The present guide is therefore more focused on where to find resources for performing the analysis. If you are looking for advice on getting started with text mining more generally, please see the Text Analysis: Introduction Guide.
Before you begin any data mining project, you should be aware of the limitations surrounding copyright and fair use (especially if you are dealing with data that may be under copyright)!
The Association of Research Libraries (ARL) and The International Federation of Library Associations (IFLA) both provide advice and statements on data and text mining, which you can find below.

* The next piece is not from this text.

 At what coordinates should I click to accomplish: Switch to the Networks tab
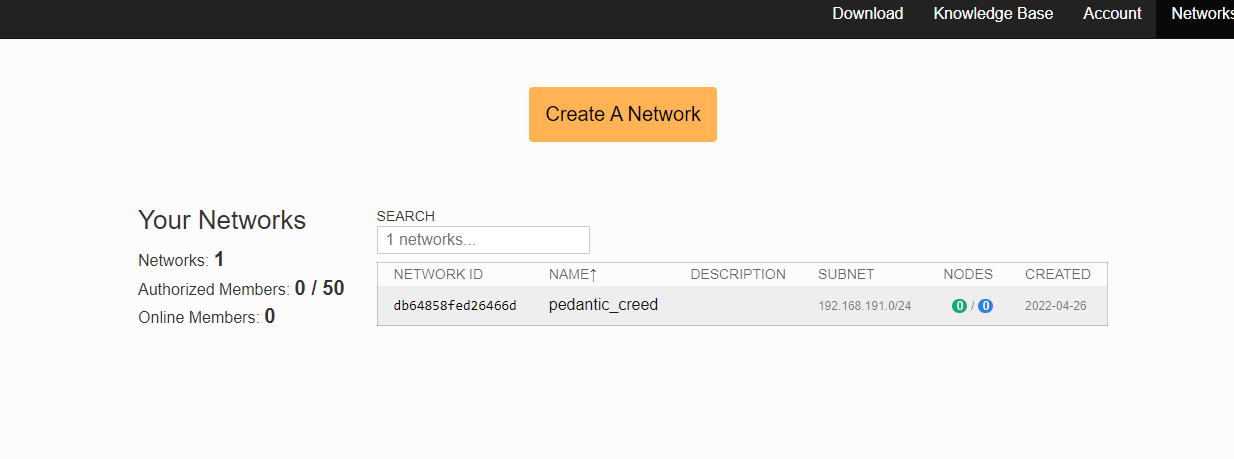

If you wish to undertake a text or data mining project with content from the Libraries’ licensed databases, please contact your subject librarian to investigate options, which may include negotiating with the vendor or purchasing access to the data. Although many database licenses prohibit text and data mining and the use of software such as scripts, agents, or robots, we regularly negotiate text mining rights with database vendors. Unauthorized text or data mining in violation of our licenses can result in loss of access for the entire Penn State community.
Resources that are freely available are marked accordingly in this guide. If you are unsure about issues surrounding copyright, fair use, or dissemination of compiled corpora, contact the Office of Scholarly Communications & Copyright in the first instance.
If you would like to build a more robust sense of legal literacies around text and data mining, this free, online book will help you.
You probably need a librarian's assistance to get started on a data mining project. See our staff directory for help finding your subject librarian, or reach out directly to a member of Research, Informatics, and Publishing.
It might take some time. Text and data mining is sometimes negotiated with publishers as necessary and very often on a case-by-case basis. You may be responsible for some, all, or none of the negotiations. We'll help you navigate that, but please plan for this when developing your project.
Start small first. A proof-of-concept prototype goes a long way to find out if something is viable and provides meaningful results before committing yourself fully!